▸ ISTRUZIONE
Scrivi il seguito del brano su volontà e sentimento secondo Steiner, cominciando subito dopo la sua ultima frase.

▸ ESTRATTO FORNITO
╔══
Il percorso evolutivo della volontà nell’essere umano è dunque lungo e, come fa notare Steiner, non privo di ostacoli, che si interpongono al suo affermarsi nei termini dell’emancipazione dagli istinti (da intendersi questi ultimi soprattutto come spinte incontrollate all’azione).
Uno di questo ostacoli, forse il principale, è rappresentato da quella forza occulta qui indicata come “seconda persona” (il cosiddetto “doppio” secondo un’espressione propria del linguaggio esoterico – n.d.r.) (1), cui Steiner accenna, che ha a tutti gli effetti, nella dimensione spirituale, il carattere dell’anti-angelo, cioè di quell’essere sempre individualmente presente nell’interiorità umana con il compito di deviarne pensieri e comportamenti in chiave antievolutiva. (2)
Steiner sottolinea qui l’importanza delle implicazioni pedagogiche derivanti da un corretto lavoro sulla della volontà nel bambino, che, se portato ad attuare esercizi di ripetizione inconscia potrà coltivare a poco a poco il sentimento di ciò che è giusto, e che quindi, se guidato nella ripetizione conscia di gesti opportuni, potrà coltivare direttamente l’impulso volitivo ed accrescere progressivamente in sé le forze della decisione.
Riprendendo poi il tema dell’attività conoscitiva condotta dalle varie forze operanti nell’anima umana, Steiner approfondisce nella quinta conferenza gli aspetti legati all’attività di sentimento.
L’attività del sentire, che occupa una posizione mediana tra il pensare ed il volere, agisce secondo questo punto di vista, a tutti gli effetti, come forza di mediazione.
Il sentire si “irradia” figurativamente nelle due direzioni intrecciandosi con pensiero e volontà, e portando a manifestazione quelle forze di simpatia e di antipatia che nel solo pensare e nel puro volere rimanevano nascoste a livello inconscio.
Come è facile immaginare, gesti di apprezzamento o di rifiuto divengono espressivi quando sono trasportati nell’ambito del sentimento, e divengono chiaramente riconoscibili quando, a livello corporeo, si manifestano nell’attività dei sensi fisici (un po’ allo stesso modo in cui ci è possibile apprezzare la morbidezza di un velluto e respingere la ruvidezza di un materiale abrasivo – n.d.r.).
L’incontro tra processi di simpatia ed antipatia trova una manifestazione fisica a livello di conformazione degli organi nei punti in cui i nervi ed i vasi sanguigni si congiungono nel sistema sensoriale.
╚══
▸ DATI FORNITI
╔══
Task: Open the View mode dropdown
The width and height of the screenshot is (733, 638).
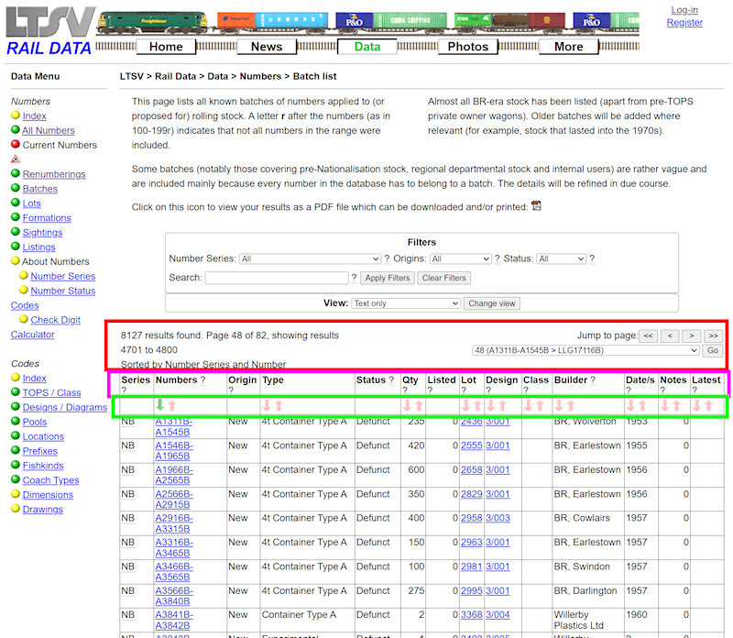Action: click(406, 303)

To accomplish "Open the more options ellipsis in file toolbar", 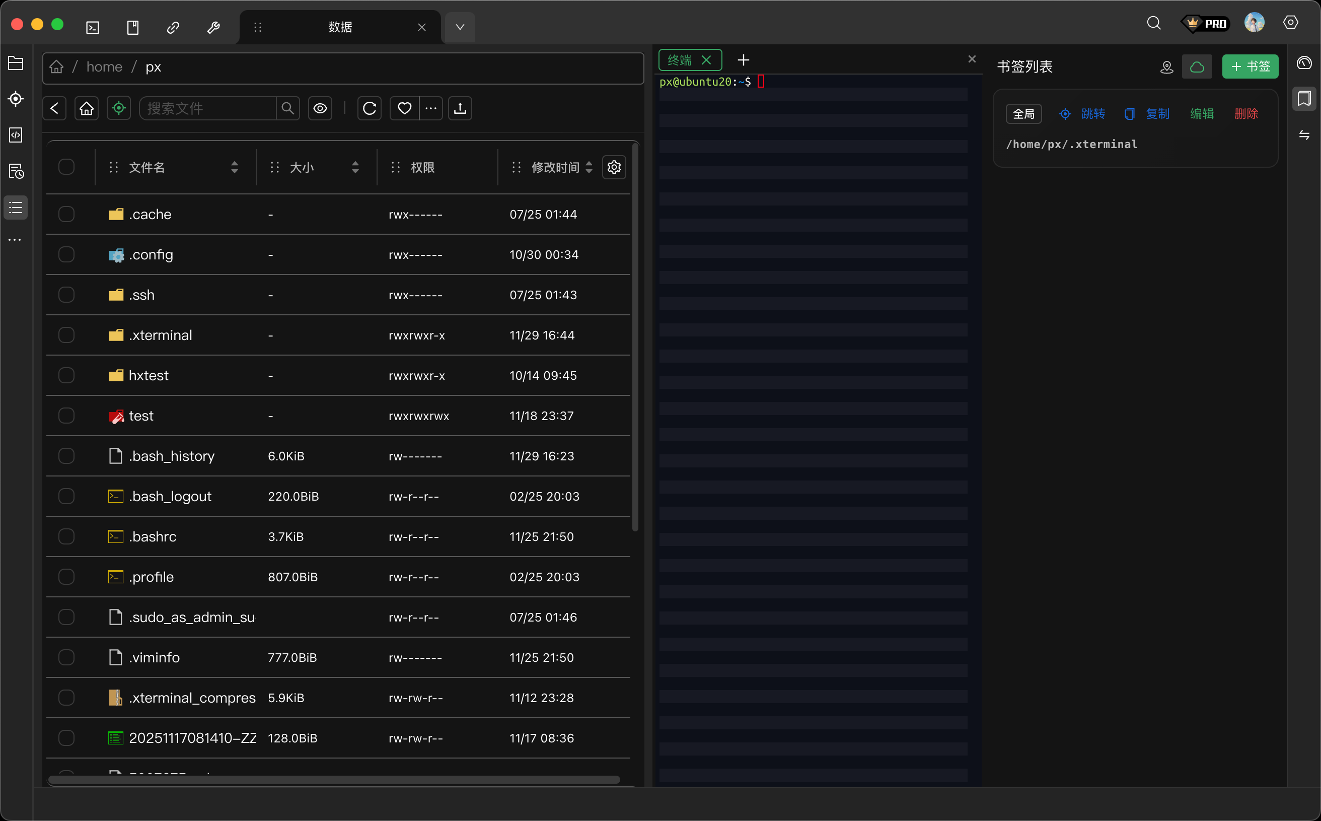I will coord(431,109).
╚══
▸ SOLUZIONE
Consegue da ciò l’implicazione che l’attività sensoria è sempre fortemente accompagnata dal sentimento, attraverso cui può agire in profondità sulla condizione dell’interiorità umana (basti pensare per esempio ai potenti effetti sullo stato d’animo che possono derivare dall’ascolto di una buona o di una cattiva musica – n.d.r.).
Comincia così a sorgere, da queste immagini, una prima idea più completa dei processi di conoscenza per come questi vengono sperimentati dall’uomo, secondo cui attraverso di essi il senso della realtà viene, in un certo modo, conquistato a poco a poco, a seguito di un compenetrarsi reciproco di pensiero riflesso ed osservazione sensoria che può avvenire per fasi successive sempre più approfonditamente.
Quando poi giungiamo ad interrogarci sul livello di “presenza” che gli uomini manifestano nell’esercizio delle tre facoltà dell’anima : pensare, sentire e volere, ci stiamo in effetti già occupando del grado di operatività dello spirito nell’individualità umana.
Ci stiamo cioè chiedendo in che misura lo spirito sia presente nel nostro pensare, nel nostro sentire e nel nostro volere.
Steiner inizia ad occuparsi di questa questione nella sesta conferenza, e ci fa notare come il conoscere pensante, attività dell’anima in cui l’umanità ha mostrato fin’ora i maggiori progressi, abbia normalmente luogo in uno stato di piena coscienza da parte degli uomini.
Non così avviene invece nell’attività del sentire, dove l’uomo risulta invece vivere in uno stato prevalentemente sognante (cioè soltanto parzialmente cosciente).
E del tutto diversa è la situazione nell’attività volitiva, in cui la coscienza umana si trova avvolta in uno stato di sonno (cioè totalmente assente rispetto ai processi in corso).
La spiegazione di questa attuale condizione dell’essere umano, apparentemente precaria o quantomeno solo parzialmente compiuta rispetto a quanto ci si potrebbe aspettare, risiede in un’immaginazione di grande potenza che Steiner ci presenta, in cui ci appare un mondo pervaso da quelle stesse forze da cui esso è, in parte, sostenuto (in prevalenza forze vitali ma non soltanto quelle) e che l’uomo è in grado di attraversare con il proprio corpo fisico.
L’Io umano, pur trovandosi in quella situazione già presente e cosciente nella sua attività di pensiero, non è ancora in grado, essendosi formato da poco (rispetto alla storia evolutiva dell’uomo), di reggere la potenza di tali forze, che finirebbero per distruggererlo se da quelle egli non venisse, in qualche modo, preservato.
Per tale motivo, ad opera di una superiore Saggezza, l’Io viene ancora oggi fatto vivere immerso in un’immagine riflessa della realtà, che è quella su cui effettivamente “lavora” con la sua attività cerebrale producendo conoscenza pensante.
In modo analogo, anche nell’attività del sentire l’uomo non può ancora essere esposto alla realtà obbiettiva, e viene pertanto fatto vivere di esperienze “attutite”, in una condizione di coscienza che può appunto essere definito sognante.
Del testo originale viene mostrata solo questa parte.